* [The problem] Below are records; copy every line among them that contains the word "label".

** Input material follows **

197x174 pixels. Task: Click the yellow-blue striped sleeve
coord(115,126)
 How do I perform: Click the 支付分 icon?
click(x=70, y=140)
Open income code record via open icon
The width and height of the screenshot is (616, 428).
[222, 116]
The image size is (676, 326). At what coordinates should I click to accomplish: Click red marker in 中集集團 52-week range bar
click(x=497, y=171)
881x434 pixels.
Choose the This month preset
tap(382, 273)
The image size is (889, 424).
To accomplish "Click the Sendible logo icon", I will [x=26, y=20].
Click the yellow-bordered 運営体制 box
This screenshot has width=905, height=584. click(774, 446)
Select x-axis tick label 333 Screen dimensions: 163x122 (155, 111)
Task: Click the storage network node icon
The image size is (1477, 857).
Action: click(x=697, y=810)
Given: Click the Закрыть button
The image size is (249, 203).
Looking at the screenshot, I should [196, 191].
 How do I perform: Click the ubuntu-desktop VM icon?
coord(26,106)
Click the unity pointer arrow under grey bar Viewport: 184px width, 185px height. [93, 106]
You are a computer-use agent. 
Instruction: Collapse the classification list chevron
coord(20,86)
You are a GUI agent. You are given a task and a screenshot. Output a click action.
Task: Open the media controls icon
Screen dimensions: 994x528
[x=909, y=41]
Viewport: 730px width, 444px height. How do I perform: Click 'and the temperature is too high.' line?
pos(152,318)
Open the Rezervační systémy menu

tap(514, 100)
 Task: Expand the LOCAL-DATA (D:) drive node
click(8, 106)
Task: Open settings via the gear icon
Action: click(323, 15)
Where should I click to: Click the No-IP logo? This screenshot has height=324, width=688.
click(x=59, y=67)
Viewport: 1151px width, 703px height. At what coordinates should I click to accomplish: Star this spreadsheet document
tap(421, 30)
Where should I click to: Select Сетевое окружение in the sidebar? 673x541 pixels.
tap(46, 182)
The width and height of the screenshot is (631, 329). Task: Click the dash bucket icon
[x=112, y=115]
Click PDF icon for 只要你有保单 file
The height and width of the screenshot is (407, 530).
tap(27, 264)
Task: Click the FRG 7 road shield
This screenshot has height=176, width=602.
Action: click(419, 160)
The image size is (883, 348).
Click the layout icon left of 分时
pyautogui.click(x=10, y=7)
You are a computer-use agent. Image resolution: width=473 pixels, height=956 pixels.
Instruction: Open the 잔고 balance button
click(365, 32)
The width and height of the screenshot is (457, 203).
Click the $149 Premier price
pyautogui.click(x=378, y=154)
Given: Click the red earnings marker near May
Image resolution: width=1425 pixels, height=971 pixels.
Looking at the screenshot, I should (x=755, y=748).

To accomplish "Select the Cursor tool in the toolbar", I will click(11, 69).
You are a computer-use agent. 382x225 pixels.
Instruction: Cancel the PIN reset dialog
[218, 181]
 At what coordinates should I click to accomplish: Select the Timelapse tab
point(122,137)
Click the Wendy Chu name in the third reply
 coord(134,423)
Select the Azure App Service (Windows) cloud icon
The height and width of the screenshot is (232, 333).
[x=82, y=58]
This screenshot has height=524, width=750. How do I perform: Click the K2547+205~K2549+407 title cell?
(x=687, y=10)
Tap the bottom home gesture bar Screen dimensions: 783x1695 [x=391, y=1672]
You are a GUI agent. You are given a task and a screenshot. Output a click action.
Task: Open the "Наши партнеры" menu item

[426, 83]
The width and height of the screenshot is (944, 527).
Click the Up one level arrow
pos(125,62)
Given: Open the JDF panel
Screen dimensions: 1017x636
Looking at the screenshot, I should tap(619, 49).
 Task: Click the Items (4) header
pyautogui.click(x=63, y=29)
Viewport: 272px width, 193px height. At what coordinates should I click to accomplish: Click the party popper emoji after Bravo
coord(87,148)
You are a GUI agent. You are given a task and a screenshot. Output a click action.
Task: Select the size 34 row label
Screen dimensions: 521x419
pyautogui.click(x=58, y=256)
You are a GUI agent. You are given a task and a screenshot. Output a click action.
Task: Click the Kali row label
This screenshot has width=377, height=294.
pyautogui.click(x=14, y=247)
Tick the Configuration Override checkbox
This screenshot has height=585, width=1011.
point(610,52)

** End of Input material **

* [Answer to the problem]
Select x-axis tick label 333 Screen dimensions: 163x122 (155, 111)
Task: Select the size 34 row label
Task: Click the Kali row label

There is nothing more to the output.